The victims have been named as Alicia Cardenas, Alyssa Gunn-Maldonado, Michael Swinyard, Daniel Schofield, and Sarah Steck. Local media have reported that some witnesses say that the shooter was dressed as a police officer during his rampage and the majority of those targeted were known by the killer.

Some of the violence was directly previewed in novels the shooter self-published under a pen name. 

The books—meandering hyper-violent screeds set in the near future which lean heavily on themes of a failed society, traditionalism, virulent misogyny, masculinity being repressed, and using violence as a corrective force— feature a fictional gunman going on killing sprees. The novels directly named at least two of the victims who were killed during the real-life rampage—they are also killed violently in the book. Authorities have not yet publicly confirmed that the gunman did write these books but the author's photos feature the same man and the book's protagonist has the same name but with one letter off. 


One of the victims named, Michael Swinyard, is described in the book as a business partner to the protagonist. In the novel, the protagonist shoots an unarmed Swinyard in the head during a poker game while ranting about the money he’s owed.

“He pulled the trigger to the M4 three times hurling jacketed hollow point 5.56 nato rounds into Mike’s head at 2,400 feet per second as a blood signature, a small pressurized mist of blood—like a blowhole of a sperm whale—ejected from Mike’s leeside,” reads the passage. The real life Swinyard was killed in his home on Monday. 

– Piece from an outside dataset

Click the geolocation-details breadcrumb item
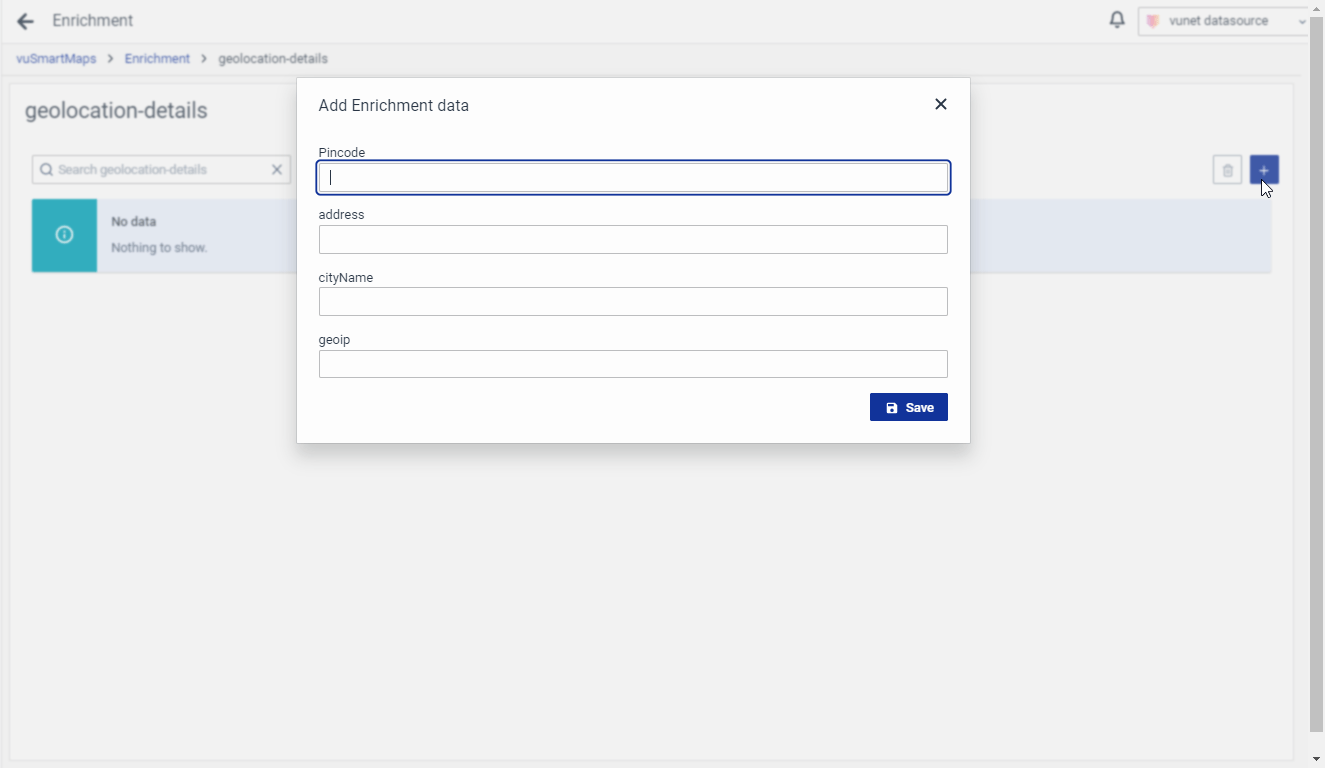 (x=273, y=59)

In the second book of the series, the shooter’s alter-ego directly states that he had “killed Alicia Cardenas.” 

The books were still available on Amazon on Wednesday afternoon but were taken down by the evening. The shooter’s books not only foreshadowed the violence that was to come but also made him a small figure in the hyper-masculine traditionalist sector of the “the Manosphere”, which refers to the online network of anti-feminists and misogynists, where he was an active member. He was also a member of far-right groups which are organized around similar topics.

Matthew Kriner, a senior reseach scholar at the Center on Terrorism, Extremism, and Counterterrorism at the Middlebury Institute of International Studies, has been actively investigating the gunman's ideologies and where he fits into this world. 


“McLeod’s extremism and brand of accelerationism are deeply influenced by Manosphere influencers Jack Donovan and Jack Murphy, as well as the esoteric fascist group the Wolves of Vinland,” Kriner told VICE. “McLeod regularly promoted the group online in his social media and in his books.”

Kriner said that it doesn’t appear the gunman’s bloodshed was meant to further these ideologies but that “it is virtually impossible to separate his views from his violence.” Violence from this ecosystem of angry men is, at this point, sadly unsurprising.

The books were, in some small circles, popular and had several glowing reviews written about them but it’s impossible to know how many of those reviews are legitimate. Currently the shooter and his novels are, being celebrated by the extreme-right who have dubbed him a “saint” and an “inspiration.” 

“The fact that McLeod has already been included by deep-neofascist accelerationists into the saintdom ranks should indicate precisely how others view his actions - as supportive of their violent social collapse accelerationism,” said Kriner. 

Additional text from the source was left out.